Although she denied being the killer during her 1985 trial, Beets recently claimed she had been driven to kill by years of physical and psychological abuse.

Beets said nothing Thursday as she lay strapped to the death chamber gurney. She made no eye contact with the victims' families who witnessed the execution but smiled at her own family.

The flow of three lethal drugs began at 6:08 p.m. Beets continued to smile as she slipped into unconsciousness and she was pronounced dead at 6:18 p.m.

Members of the families of Jimmy Don Beets and Barker joined hands as they watched Beets die.

As they filed out of the death chamber at the Walls Unit, Doyle Barker's son, Rodney, pumped his right fist into the air.

"I want the world to know that there is always going to be a death penalty in Texas," Rodney Barker said. "We need to use it. The state of Texas did the right thing tonight by putting Betty Lou Beets to death."

James Beets, son of Jimmy Don Beets, said, "Today, we need to make a statement to stop all this murder. We need to get the Lord back into the peoples' hearts and to quit this killing of kids, grown ups, of murder period."

The Beets case captured the attention of the nation this past week because it is unusual for a woman to be executed and because Gov. George W. Bush is in the midst of a hard-fought political campaign with Arizona Sen. John McCain for the Republican presidential nomination.

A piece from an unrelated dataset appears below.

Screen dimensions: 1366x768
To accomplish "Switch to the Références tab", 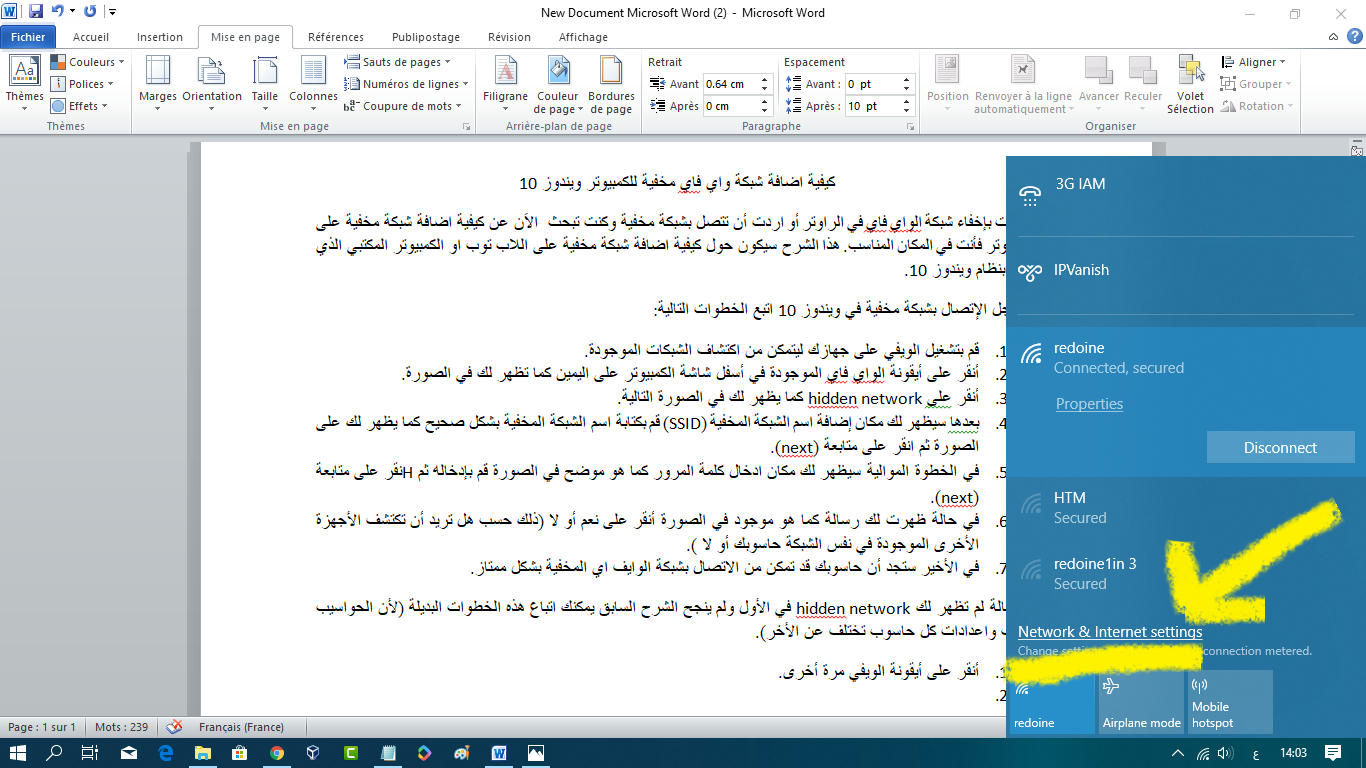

Death penalty opponents called upon Bush to put his campaign platform of "compassionate conservatism" into action and grant Beets a 30-day stay of execution so her claims of spousal abuse could be investigated. The governor's office received 2,108 telephone calls and letters opposing Beets' execution by Thursday afternoon, and 57 calls and letters supporting it.

Bush, however, declined to postpone the execution and released a brief, tersely worded statement that read in part: "After careful review of the evidence in the case I concur with the jury that Betty Lou Beets is guilty of this murder," and he was "confident that the courts, both state and federal, have thoroughly reviewed all the issues raised by the defendant."

About 100 people gathered outside the prison walls Thursday night to protest Beets' execution. Many carried signs. One read, "Don't kill Bettie (sic) Beets. What my husbands started, Texas will finish." Another had a picture of a much younger Beets gazing up and to the right with a large bruise on her left jaw. Her supporters called it evidence of spousal abuse.

Beets' attorney, Joe Margulies, took her case to federal appeals court and the U.S. Supreme Court on Thursday but could not get a delay. Margulies reacted harshly after Beets' was put to death.

"This was not an act of compassion, it is an act of cowardice," he said. "Murder is an act of cowardice."

Not everyone outside the prison was opposed to Beets' execution. Three friends of son James Beets stood among death penalty protestors and praised the proceedings

"People forget about the victims and Jimmy Don Beets was the victim," said Terry Heath, a life-long friend of James Beets. "This woman is getting exactly what she deserves."

Thursday night's crowd was a tenth of the size of the one that gathered on Feb. 3, 1998, when Karla Faye Tucker was executed for the pick ax murder of two people.

Chipita Rodriguez was the only other woman to be executed in Texas. She was hanged in 1863 for the ax murder of a horse trader.

Beets was the ninth inmate executed in Texas this year.

Prosecutors said Beets shot Jimmy Don Beets to death to collect his $110,000 pension and life insurance package. Jimmy Don Beets had been reported missing and presumed drowned after a fishing trip in 1983. An anonymous tip in 1985 led police to his body and the body of Barker, buried in the yard of Beets' mobile home in Gun Barrel City, located in Henderson County in East Texas.

Beets was a mother of five, grandmother of nine and a great-grandmother of six.

Beets spoke with the prison chaplain Thursday but she made no special requests and declined to make a final statement.

"To describe her mood, it was solemn, rather subdued, quiet," said Texas Department of Criminal Justice spokesman Larry Todd.

The Associated Press contributed to this story.